DNA binding and translocation by dynamic pili is confirmed via fluorescence microscopy
The next breakthrough in this area came in 2017 from the development of a method to label dynamic, transformation-specific T4P from live cells (97, 98). This method works by first introducing a cysteine substitution into the main pilin protein, at a solvent-accessible residue, to provide the pilin with a free thiol group. Upon production of this cysteine-substituted pilin, a maleimide-fluorophore conjugate is added to the growth medium. Maleimide is a thiol-reactive compound capable of forming covalent bonds with the free thiols found on each pilin monomer. The maleimide-fluorophore conjugate reacts with the available pool of pilin monomers, thereby labeling the pilin with whichever fluorophore is conjugated to the maleimide. The active assembly and disassembly of T4P composed of these labeled pilins can then be observed in real time using widefield fluorescence microscopy.

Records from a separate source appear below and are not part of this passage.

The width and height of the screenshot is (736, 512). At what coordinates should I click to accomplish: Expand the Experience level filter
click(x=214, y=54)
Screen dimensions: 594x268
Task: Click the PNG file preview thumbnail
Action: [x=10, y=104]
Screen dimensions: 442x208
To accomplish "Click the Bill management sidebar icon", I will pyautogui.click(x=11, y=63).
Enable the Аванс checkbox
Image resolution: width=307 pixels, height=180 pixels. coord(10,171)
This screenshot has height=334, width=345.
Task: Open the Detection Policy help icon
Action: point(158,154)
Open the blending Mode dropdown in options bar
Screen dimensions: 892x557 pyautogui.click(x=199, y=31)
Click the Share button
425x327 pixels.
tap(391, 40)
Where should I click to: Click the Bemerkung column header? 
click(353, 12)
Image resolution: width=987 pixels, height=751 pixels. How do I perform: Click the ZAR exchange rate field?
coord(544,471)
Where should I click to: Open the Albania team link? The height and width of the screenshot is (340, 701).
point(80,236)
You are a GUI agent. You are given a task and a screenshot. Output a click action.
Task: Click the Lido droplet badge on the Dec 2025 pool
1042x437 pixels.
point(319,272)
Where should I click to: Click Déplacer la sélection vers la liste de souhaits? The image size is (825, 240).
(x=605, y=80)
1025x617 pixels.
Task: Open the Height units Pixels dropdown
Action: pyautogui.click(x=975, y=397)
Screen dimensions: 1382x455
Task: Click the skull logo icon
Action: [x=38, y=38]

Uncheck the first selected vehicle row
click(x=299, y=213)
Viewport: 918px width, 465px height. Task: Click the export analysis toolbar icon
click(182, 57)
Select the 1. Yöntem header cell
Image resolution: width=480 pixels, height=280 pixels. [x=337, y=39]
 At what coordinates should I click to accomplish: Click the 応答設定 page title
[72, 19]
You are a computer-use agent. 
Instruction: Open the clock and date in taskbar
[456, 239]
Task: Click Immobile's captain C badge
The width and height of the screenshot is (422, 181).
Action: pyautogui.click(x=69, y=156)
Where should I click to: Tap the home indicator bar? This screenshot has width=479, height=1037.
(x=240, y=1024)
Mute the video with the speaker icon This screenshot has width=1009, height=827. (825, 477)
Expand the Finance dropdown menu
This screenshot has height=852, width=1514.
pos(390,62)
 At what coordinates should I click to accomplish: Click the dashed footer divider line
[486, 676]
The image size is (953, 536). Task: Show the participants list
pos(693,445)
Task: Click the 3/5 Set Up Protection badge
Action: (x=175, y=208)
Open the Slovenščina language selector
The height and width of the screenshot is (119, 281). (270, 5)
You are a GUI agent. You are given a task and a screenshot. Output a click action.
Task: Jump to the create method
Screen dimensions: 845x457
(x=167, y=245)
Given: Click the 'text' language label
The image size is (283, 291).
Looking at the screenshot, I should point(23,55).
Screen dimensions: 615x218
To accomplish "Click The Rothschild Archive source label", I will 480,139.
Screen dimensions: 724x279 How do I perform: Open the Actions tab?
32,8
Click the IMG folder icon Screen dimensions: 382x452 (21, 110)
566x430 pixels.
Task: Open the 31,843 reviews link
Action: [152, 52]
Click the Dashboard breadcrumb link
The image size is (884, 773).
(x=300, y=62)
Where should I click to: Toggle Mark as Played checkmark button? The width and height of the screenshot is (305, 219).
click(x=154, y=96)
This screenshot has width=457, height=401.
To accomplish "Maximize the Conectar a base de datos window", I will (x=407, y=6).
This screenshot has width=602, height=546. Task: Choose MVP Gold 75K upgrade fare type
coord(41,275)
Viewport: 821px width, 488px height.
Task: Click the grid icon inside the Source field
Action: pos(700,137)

This technique was successfully applied to the T4P of the Gram-negative Vibrio cholerae by introducing a cysteine into the major pilin PilA to make PilACys (99). Upon activation of natural competence and subsequent addition of a maleimide dye to the growth medium, dynamic extension (up to 2.5 µm in length) and retraction of fluorescent T4P filaments were observed via widefield fluorescence microscopy (Fig. 3A). When a fluorescently labeled PCR product was added to the medium, these T4P filaments co-localized DNA at their tips (Fig. 4A), with pilus retraction bringing the DNA in close proximity to the cell periphery (Fig. 5A). Rates of natural transformation in V. cholerae mutants that produced DNA-binding-deficient T4P were severely reduced, indicating that DNA binding was crucial for transformation. Physical obstruction of T4P retraction, achieved by linking maleimide-biotin to the PilACys monomers and adding neutravidin to the medium to form bulky T4P-neutravidin complexes, resulted in a similar decrease in transformation rate, indicating that T4P retraction was also critical for transformation.
Fig 3.
Examples of natural competence pili fluorescently labeled via the maleimide labeling method. Widefield fluorescence micrographs of naturally competent cells producing pili (false-colored green) composed of cysteine substitution mutant pilin monomers, labeled by exposure to maleimide-conjugated Alexa Fluor 488. Labels indicate the length of each pilus shown. Organisms shown include (A) V. cholerae [courtesy of Ankur B. Dalia (Indiana University), reprinted with permission; see additional images in reference (97)]; (B) S. pneumoniae [adapted from reference (98) with permission of the publisher (copyright 2021 John Wiley & Sons Ltd.)]; (C) B. subtilis [adapted from reference (100)]. B. subtilis/V. cholerae green false coloring and S. pneumoniae/B. subtilis/V. cholerae pilus measurement bars were added to this figure.
Fig 4.
Maleimide-labeled natural competence pili binding to fluorescently labeled DNA. Widefield fluorescence micrographs of naturally competent cells producing maleimide-labeled pili (false-colored green or cyan), binding to Cy3- or Cy5-labeled PCR products (false-colored red or magenta). White arrows show the location of pili involved in DNA binding. Organisms shown include (A) V. cholerae [courtesy of Ankur B. Dalia (Indiana University), reprinted with permission; see additional images in reference (97)]; (B) S. pneumoniae [adapted from reference (98) with permission of the publisher (copyright 2021 John Wiley & Sons Ltd.)]; (C) B. subtilis [adapted from reference (100)]. The top images in each panel are colored green/red for maximum contrast, while the bottom images in each panel are colored cyan/magenta for enhanced color blindness accessibility. The cyan/magenta color scheme was added for S. pneumoniae/V. cholerae, and the green/red color scheme was added for B. subtilis/V. cholerae for this figure.
Fig 5.
Extension and retraction of natural competence pili. Widefield fluorescence micrographs of naturally competent cells extending and retracting maleimide-labeled pili (false-colored green). White arrows show the location of pili. The earliest timepoints are displayed in the top images, progressing through time to the latest timepoints displayed in the bottom images. Timescales vary for each organism shown. Organisms shown include (A) V. cholerae [courtesy of Ankur B. Dalia (Indiana University), reprinted with permission; see additional images in reference (97)]; (B) S. pneumoniae [adapted from reference (98) with permission of the publisher (copyright 2021 John Wiley & Sons Ltd.)]; (C) B. subtilis [adapted from reference (100)]. B. subtilis/V. cholerae green false coloring was added for this figure.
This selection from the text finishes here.